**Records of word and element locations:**
____________________

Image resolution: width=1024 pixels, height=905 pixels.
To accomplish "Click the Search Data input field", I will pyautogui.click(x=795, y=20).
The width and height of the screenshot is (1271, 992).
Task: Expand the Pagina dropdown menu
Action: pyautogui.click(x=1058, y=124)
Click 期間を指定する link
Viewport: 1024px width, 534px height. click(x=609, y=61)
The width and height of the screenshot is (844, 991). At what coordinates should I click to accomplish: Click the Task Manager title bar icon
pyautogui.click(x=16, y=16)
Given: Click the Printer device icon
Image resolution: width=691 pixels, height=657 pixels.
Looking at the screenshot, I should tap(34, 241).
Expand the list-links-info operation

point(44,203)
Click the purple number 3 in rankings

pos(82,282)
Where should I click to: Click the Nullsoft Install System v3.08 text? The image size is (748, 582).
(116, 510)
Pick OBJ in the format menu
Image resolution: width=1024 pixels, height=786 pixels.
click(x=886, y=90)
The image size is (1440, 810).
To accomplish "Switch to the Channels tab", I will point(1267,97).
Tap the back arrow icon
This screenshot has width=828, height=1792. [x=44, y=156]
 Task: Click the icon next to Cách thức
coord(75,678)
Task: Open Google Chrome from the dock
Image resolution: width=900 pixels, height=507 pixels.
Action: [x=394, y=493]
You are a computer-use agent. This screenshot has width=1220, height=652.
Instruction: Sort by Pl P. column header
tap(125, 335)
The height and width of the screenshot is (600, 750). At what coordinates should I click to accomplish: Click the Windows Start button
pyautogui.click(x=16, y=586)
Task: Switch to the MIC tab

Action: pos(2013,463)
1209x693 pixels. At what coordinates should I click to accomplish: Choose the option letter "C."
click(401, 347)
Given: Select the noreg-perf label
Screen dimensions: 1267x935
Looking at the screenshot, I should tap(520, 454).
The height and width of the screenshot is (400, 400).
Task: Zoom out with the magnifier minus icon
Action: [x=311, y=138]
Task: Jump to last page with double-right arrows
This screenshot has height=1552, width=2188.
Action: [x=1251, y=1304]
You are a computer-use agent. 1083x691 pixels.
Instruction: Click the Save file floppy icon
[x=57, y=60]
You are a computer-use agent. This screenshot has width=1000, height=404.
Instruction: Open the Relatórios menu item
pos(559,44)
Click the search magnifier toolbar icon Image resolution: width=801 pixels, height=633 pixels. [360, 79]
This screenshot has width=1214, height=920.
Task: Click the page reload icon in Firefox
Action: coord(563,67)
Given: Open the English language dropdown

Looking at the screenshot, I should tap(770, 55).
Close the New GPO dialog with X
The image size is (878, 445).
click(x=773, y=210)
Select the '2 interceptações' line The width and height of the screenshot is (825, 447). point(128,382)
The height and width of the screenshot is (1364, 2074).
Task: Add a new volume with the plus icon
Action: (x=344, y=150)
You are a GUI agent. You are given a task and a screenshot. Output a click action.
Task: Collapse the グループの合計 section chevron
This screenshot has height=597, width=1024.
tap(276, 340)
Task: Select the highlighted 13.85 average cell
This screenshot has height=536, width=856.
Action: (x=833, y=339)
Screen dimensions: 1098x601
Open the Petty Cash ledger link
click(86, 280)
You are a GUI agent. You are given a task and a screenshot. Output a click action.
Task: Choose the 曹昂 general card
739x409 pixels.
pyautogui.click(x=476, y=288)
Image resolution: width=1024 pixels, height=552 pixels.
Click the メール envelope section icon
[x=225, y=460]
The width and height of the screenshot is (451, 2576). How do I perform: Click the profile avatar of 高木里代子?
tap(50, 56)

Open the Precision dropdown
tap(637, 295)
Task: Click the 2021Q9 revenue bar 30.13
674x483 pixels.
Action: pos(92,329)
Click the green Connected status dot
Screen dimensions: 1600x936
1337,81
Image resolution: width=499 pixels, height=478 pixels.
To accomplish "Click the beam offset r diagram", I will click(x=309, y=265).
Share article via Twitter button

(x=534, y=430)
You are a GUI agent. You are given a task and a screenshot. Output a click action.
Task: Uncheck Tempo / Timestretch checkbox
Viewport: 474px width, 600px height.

____________________

Report every line in the listing above that contains the string "what", copying each such line in full.

**Written response:**
The width and height of the screenshot is (844, 991). At what coordinates should I click to accomplish: Click the Task Manager title bar icon
The height and width of the screenshot is (600, 750). At what coordinates should I click to accomplish: Click the Windows Start button
1209x693 pixels. At what coordinates should I click to accomplish: Choose the option letter "C."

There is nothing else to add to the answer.